In a Bayesian network, you propagate probability functions down links, and likelihood functions up links. Hence Pearl distinguished between the two strongly.

Likelihood functions don't sum to 1. Think of them as fragments of belief which aren't meaningful on their own until they're combined with a probability.

Base-rate neglect can be thought of as confusion of likelihood for probability. The conjunction fallacy could also be explained in this way.

I wish it were feasible to get people to use "likely" vs "probable" in this way. Sadly, that's unprobable to work.

I'm imagining it's something like "I thought for ages and changed my mind, let me tell you why".

What I'm pointing at is really much more outside-view than that. Standard warnings about outside view apply. ;p

An example of exchanging probabilities is: I assert X, and another person agrees. I now know that they assign a high probability to X. But that does not tell me very much about how to update.

Exchanging likelihoods instead: I assert X, and the other person tells me they already thought that for unrelated reasons. This tells me that their agreement is further evidence for X, and I should update up.

Or, a different possibility: I assert X, and the other person updates to X, and tells me so. This doesn't provide me with further evidence in favor of X, except insofar as they acted as a proof-checker for my argument.

"Exchange virtual evidence" just means "communicate likelihoods" (or just likelihood ratios!)

Exchanging likelihoods is better than exchanging probabilities, because likelihoods are much easier to update on.

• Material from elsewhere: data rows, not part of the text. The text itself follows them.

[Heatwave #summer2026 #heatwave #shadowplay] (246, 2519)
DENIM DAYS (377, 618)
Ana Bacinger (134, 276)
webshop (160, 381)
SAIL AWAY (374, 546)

Granted, exchanging models is much better than either of those two ;3 However, it's not always feasible. There's the quick conversational examples like I gave, where someone may just want to express their epistemic state wrt what you just said in a way which doesn't interrupt the flow of conversation significantly. But we could also be in a position where we're trying to integrate many expert opinions in a forecasting-like setting. If we can't build a coherent model to fit all the information together, virtual evidence is probable to be one of the more practical and effective ways to go.